● **Directions for this task**
Write out the listing below again, putting "desktop helper" wherever "GUI agent" appears and keeping everything else the same.

..............................

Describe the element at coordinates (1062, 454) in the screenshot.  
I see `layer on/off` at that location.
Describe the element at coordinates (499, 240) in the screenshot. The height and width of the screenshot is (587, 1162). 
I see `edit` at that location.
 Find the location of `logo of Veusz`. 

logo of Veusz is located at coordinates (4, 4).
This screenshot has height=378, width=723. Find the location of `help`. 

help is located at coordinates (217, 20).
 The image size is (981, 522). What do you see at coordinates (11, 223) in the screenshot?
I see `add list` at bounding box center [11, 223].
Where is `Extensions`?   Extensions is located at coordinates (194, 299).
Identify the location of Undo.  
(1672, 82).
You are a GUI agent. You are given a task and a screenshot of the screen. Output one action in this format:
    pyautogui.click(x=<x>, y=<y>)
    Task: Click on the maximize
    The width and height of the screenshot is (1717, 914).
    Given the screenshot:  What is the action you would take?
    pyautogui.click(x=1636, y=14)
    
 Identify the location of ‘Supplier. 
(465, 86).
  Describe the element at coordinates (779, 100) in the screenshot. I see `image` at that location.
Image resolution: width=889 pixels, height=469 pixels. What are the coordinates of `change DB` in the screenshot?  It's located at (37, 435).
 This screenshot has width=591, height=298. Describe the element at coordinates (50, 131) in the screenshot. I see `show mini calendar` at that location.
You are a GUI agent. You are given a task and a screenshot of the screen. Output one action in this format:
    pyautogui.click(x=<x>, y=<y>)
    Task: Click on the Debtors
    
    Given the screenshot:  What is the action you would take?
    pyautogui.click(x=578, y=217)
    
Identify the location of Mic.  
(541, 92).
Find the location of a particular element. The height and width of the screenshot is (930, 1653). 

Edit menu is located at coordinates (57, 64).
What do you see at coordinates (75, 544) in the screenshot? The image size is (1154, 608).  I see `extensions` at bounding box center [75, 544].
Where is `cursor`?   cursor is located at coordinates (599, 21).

..............................

● **Answer for the task**
Describe the element at coordinates (1062, 454) in the screenshot.  
I see `layer on/off` at that location.
Describe the element at coordinates (499, 240) in the screenshot. The height and width of the screenshot is (587, 1162). 
I see `edit` at that location.
 Find the location of `logo of Veusz`. 

logo of Veusz is located at coordinates (4, 4).
This screenshot has height=378, width=723. Find the location of `help`. 

help is located at coordinates (217, 20).
 The image size is (981, 522). What do you see at coordinates (11, 223) in the screenshot?
I see `add list` at bounding box center [11, 223].
Where is `Extensions`?   Extensions is located at coordinates (194, 299).
Identify the location of Undo.  
(1672, 82).
You are a desktop helper. You are given a task and a screenshot of the screen. Output one action in this format:
    pyautogui.click(x=<x>, y=<y>)
    Task: Click on the maximize
    The width and height of the screenshot is (1717, 914).
    Given the screenshot:  What is the action you would take?
    pyautogui.click(x=1636, y=14)
    
 Identify the location of ‘Supplier. 
(465, 86).
  Describe the element at coordinates (779, 100) in the screenshot. I see `image` at that location.
Image resolution: width=889 pixels, height=469 pixels. What are the coordinates of `change DB` in the screenshot?  It's located at (37, 435).
 This screenshot has width=591, height=298. Describe the element at coordinates (50, 131) in the screenshot. I see `show mini calendar` at that location.
You are a desktop helper. You are given a task and a screenshot of the screen. Output one action in this format:
    pyautogui.click(x=<x>, y=<y>)
    Task: Click on the Debtors
    
    Given the screenshot:  What is the action you would take?
    pyautogui.click(x=578, y=217)
    
Identify the location of Mic.  
(541, 92).
Find the location of a particular element. The height and width of the screenshot is (930, 1653). 

Edit menu is located at coordinates (57, 64).
What do you see at coordinates (75, 544) in the screenshot? The image size is (1154, 608).  I see `extensions` at bounding box center [75, 544].
Where is `cursor`?   cursor is located at coordinates (599, 21).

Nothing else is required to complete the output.